The below playbook file you will use for this lab designates the following behaviors, for each role ‘x’:

  • If roles/x/tasks/main.yml exists, tasks listed therein will be added to the play
  • If roles/x/handlers/main.yml exists, handlers listed therein will be added to the play
  • If roles/x/vars/main.yml exists, variables listed therein will be added to the play
  • If roles/x/defaults/main.yml exists, variables listed therein will be added to the play
  • If roles/x/meta/main.yml exists, any role dependencies listed therein will be added to the list of roles (1.3 and later)
  • Any copy, script, template or include tasks (in the role) can reference files in roles/x/{files,templates,tasks}/ (dir depends on task) without having to path them relatively or absolutely

Ansible module_defaults

Ansible allows you to define default values for modules in the playbooks. This is done by defining a module_defaults section in the playbook. The module_defaults section is a dictionary that contains key/value pairs for the default values of the modules. Cisco has introduced in latest versions of Ansible the capability to define the default values for the ACI modules.

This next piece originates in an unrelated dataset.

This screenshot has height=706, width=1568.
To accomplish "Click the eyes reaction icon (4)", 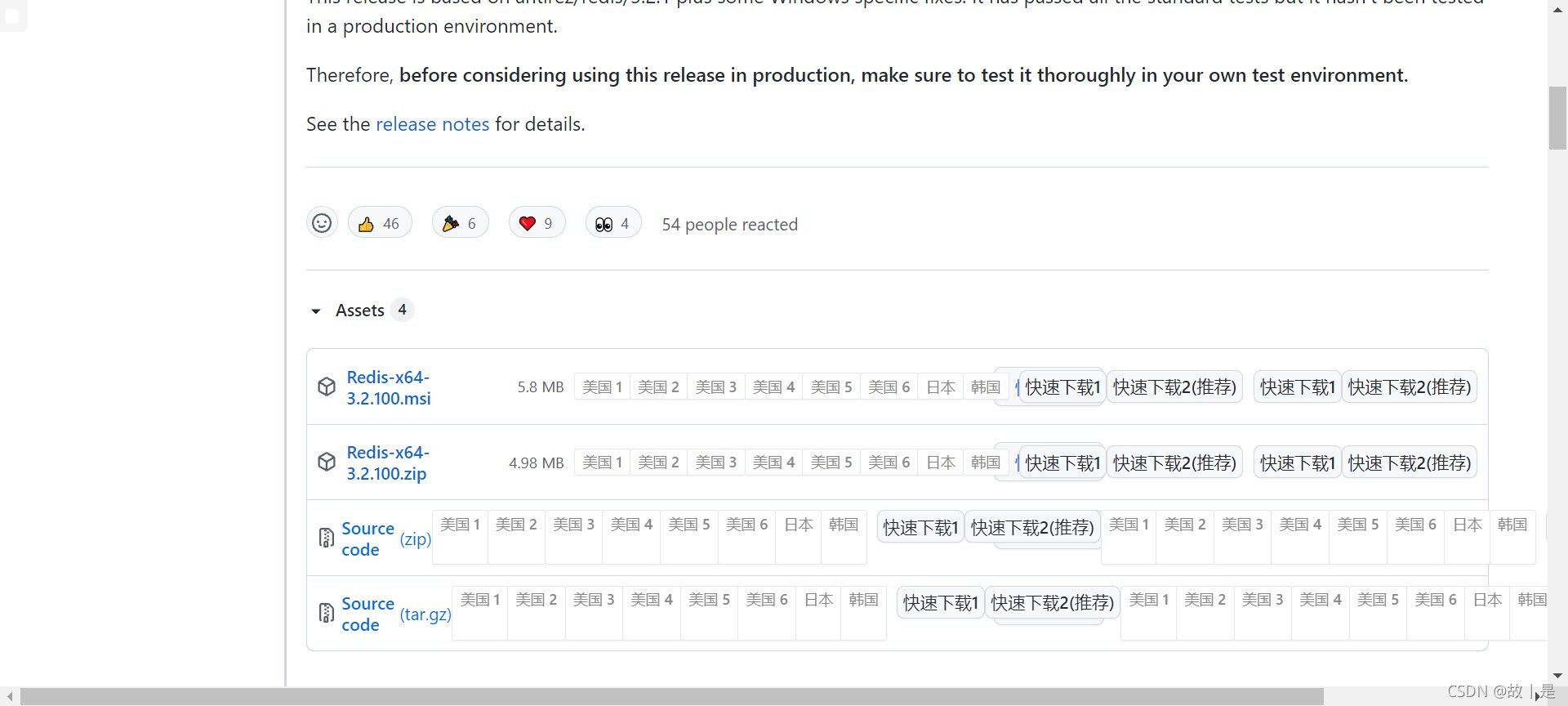I will point(604,224).
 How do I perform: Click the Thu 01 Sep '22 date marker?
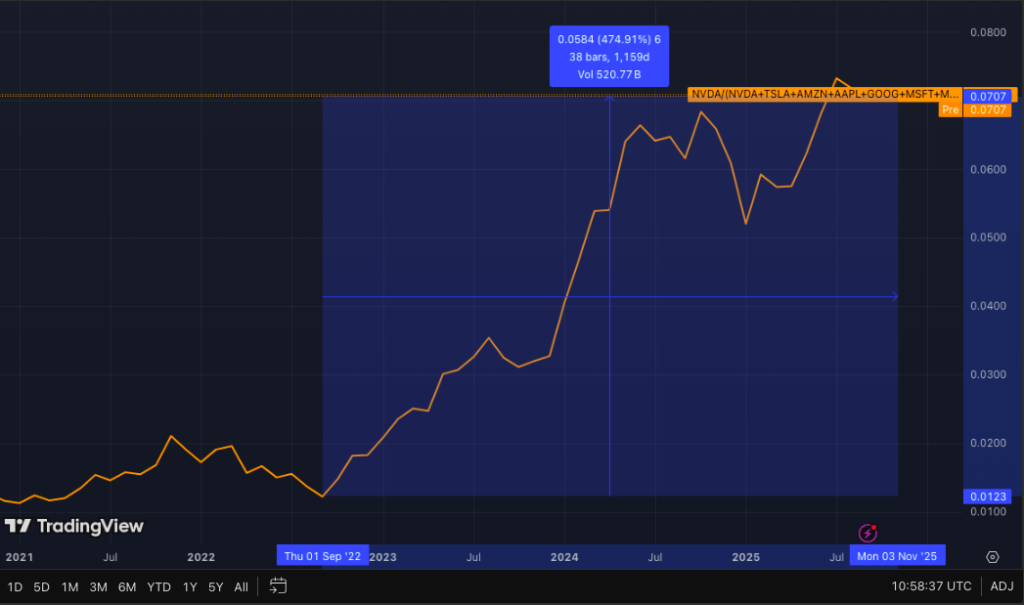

This capability simplifies the playbook structure and makes it more readable since it avoids the repetition in the definition of the variables for each module. Here we will define the default values needed to authenticate to the APIC, for which Ansible will pass these defaults to each task that under the roles.

Step 6 - Create main playbook

The host file will be created in the location ~/ltrdcn-3225/ansible/playbooks/aci. Please goto this location and create the file site.yml and add the following content. 


---
# main playbook
- name: APIC Tenant Configuration playbook
  hosts: apic
  gather_facts: false
  module_defaults:
    group/cisco.aci.all:
      hostname: "{{ansible_host}}"
      username: "{{ username }}"
      password: "{{ password }}"
      validate_certs: false
      use_ssl: true
  roles:
    - role: apic

Now we can proceed to execute the ansible playbooks.